[[ Source data open ]]
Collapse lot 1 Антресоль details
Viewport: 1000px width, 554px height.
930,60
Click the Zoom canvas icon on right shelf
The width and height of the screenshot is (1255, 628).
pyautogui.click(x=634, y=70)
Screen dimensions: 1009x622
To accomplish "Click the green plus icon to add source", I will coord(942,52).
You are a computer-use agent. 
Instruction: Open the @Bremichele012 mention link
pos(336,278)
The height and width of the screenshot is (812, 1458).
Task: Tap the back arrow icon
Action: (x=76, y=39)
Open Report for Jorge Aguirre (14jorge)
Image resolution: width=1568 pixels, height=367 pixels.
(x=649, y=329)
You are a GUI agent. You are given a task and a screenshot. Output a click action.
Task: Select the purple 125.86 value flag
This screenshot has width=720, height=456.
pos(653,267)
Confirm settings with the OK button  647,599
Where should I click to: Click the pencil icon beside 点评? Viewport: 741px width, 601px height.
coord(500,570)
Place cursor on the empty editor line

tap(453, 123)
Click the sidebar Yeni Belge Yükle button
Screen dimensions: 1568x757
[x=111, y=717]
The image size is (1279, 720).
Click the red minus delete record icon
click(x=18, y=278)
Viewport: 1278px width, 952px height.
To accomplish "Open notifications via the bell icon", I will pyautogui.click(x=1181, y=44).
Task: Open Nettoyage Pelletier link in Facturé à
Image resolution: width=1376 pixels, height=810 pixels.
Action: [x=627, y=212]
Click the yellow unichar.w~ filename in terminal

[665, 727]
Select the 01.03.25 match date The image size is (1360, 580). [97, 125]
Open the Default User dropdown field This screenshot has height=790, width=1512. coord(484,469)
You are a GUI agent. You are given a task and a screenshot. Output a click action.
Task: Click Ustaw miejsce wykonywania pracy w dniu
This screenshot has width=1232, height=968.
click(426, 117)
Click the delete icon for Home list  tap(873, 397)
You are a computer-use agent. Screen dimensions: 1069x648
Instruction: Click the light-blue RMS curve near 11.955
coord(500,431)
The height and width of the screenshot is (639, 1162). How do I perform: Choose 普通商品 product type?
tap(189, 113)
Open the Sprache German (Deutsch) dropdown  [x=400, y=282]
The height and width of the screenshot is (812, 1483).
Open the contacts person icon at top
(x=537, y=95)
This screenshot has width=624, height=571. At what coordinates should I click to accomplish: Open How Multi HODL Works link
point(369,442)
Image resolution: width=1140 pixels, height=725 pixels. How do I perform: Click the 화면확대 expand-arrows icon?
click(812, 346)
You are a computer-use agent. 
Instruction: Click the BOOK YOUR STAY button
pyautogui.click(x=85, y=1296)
[[ Source data closed ]]
### What you are asked to do
What you hand back must match the records above exactly.

### Solution to this problem
Collapse lot 1 Антресоль details
Viewport: 1000px width, 554px height.
930,60
Click the Zoom canvas icon on right shelf
The width and height of the screenshot is (1255, 628).
pyautogui.click(x=634, y=70)
Screen dimensions: 1009x622
To accomplish "Click the green plus icon to add source", I will coord(942,52).
You are a computer-use agent. 
Instruction: Open the @Bremichele012 mention link
pos(336,278)
The height and width of the screenshot is (812, 1458).
Task: Tap the back arrow icon
Action: (x=76, y=39)
Open Report for Jorge Aguirre (14jorge)
Image resolution: width=1568 pixels, height=367 pixels.
(x=649, y=329)
You are a GUI agent. You are given a task and a screenshot. Output a click action.
Task: Select the purple 125.86 value flag
This screenshot has width=720, height=456.
pos(653,267)
Confirm settings with the OK button  647,599
Where should I click to: Click the pencil icon beside 点评? Viewport: 741px width, 601px height.
coord(500,570)
Place cursor on the empty editor line

tap(453, 123)
Click the sidebar Yeni Belge Yükle button
Screen dimensions: 1568x757
[x=111, y=717]
The image size is (1279, 720).
Click the red minus delete record icon
click(x=18, y=278)
Viewport: 1278px width, 952px height.
To accomplish "Open notifications via the bell icon", I will pyautogui.click(x=1181, y=44).
Task: Open Nettoyage Pelletier link in Facturé à
Image resolution: width=1376 pixels, height=810 pixels.
Action: [x=627, y=212]
Click the yellow unichar.w~ filename in terminal

[665, 727]
Select the 01.03.25 match date The image size is (1360, 580). [97, 125]
Open the Default User dropdown field This screenshot has height=790, width=1512. coord(484,469)
You are a GUI agent. You are given a task and a screenshot. Output a click action.
Task: Click Ustaw miejsce wykonywania pracy w dniu
This screenshot has width=1232, height=968.
click(426, 117)
Click the delete icon for Home list  tap(873, 397)
You are a computer-use agent. Screen dimensions: 1069x648
Instruction: Click the light-blue RMS curve near 11.955
coord(500,431)
The height and width of the screenshot is (639, 1162). How do I perform: Choose 普通商品 product type?
tap(189, 113)
Open the Sprache German (Deutsch) dropdown  [x=400, y=282]
The height and width of the screenshot is (812, 1483).
Open the contacts person icon at top
(x=537, y=95)
This screenshot has width=624, height=571. At what coordinates should I click to accomplish: Open How Multi HODL Works link
point(369,442)
Image resolution: width=1140 pixels, height=725 pixels. How do I perform: Click the 화면확대 expand-arrows icon?
click(812, 346)
You are a computer-use agent. 
Instruction: Click the BOOK YOUR STAY button
pyautogui.click(x=85, y=1296)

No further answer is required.